◆ What to produce
Scan the listing below for the string "agent" and copy each line where it turns up.

*** Opening Given records ***

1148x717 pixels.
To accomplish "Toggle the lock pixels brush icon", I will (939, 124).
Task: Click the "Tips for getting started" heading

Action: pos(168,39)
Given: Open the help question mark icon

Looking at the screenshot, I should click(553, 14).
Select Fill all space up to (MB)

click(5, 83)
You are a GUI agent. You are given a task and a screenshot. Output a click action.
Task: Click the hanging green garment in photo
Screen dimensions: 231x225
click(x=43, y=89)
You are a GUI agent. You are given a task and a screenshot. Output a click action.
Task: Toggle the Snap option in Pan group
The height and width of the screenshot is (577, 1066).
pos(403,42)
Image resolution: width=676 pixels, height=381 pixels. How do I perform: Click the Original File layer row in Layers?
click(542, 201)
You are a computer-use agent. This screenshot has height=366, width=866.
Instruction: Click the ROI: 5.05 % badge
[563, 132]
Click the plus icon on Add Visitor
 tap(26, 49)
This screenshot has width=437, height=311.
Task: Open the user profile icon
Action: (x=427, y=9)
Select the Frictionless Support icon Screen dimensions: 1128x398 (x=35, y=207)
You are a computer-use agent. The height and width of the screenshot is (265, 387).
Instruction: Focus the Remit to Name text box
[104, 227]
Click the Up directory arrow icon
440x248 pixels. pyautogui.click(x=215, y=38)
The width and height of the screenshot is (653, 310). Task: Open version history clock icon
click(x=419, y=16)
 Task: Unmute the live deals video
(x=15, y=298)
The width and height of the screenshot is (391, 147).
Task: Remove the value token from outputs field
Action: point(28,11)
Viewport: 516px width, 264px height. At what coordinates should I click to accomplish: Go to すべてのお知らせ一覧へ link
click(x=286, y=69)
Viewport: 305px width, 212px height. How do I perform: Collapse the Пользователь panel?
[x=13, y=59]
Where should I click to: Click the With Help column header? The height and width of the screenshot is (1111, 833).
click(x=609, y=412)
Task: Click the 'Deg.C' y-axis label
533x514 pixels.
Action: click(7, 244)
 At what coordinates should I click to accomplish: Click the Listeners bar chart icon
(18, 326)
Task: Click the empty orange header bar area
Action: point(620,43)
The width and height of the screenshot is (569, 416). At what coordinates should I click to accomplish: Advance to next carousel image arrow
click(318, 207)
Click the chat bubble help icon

*** Closing Given records ***

◆ Response to this exercise
You are a GUI agent. You are given a task and a screenshot. Output a click action.
You are a GUI agent. You are given a task and a screenshot. Output a click action.
You are a computer-use agent. This screenshot has height=366, width=866.
You are a computer-use agent. The height and width of the screenshot is (265, 387).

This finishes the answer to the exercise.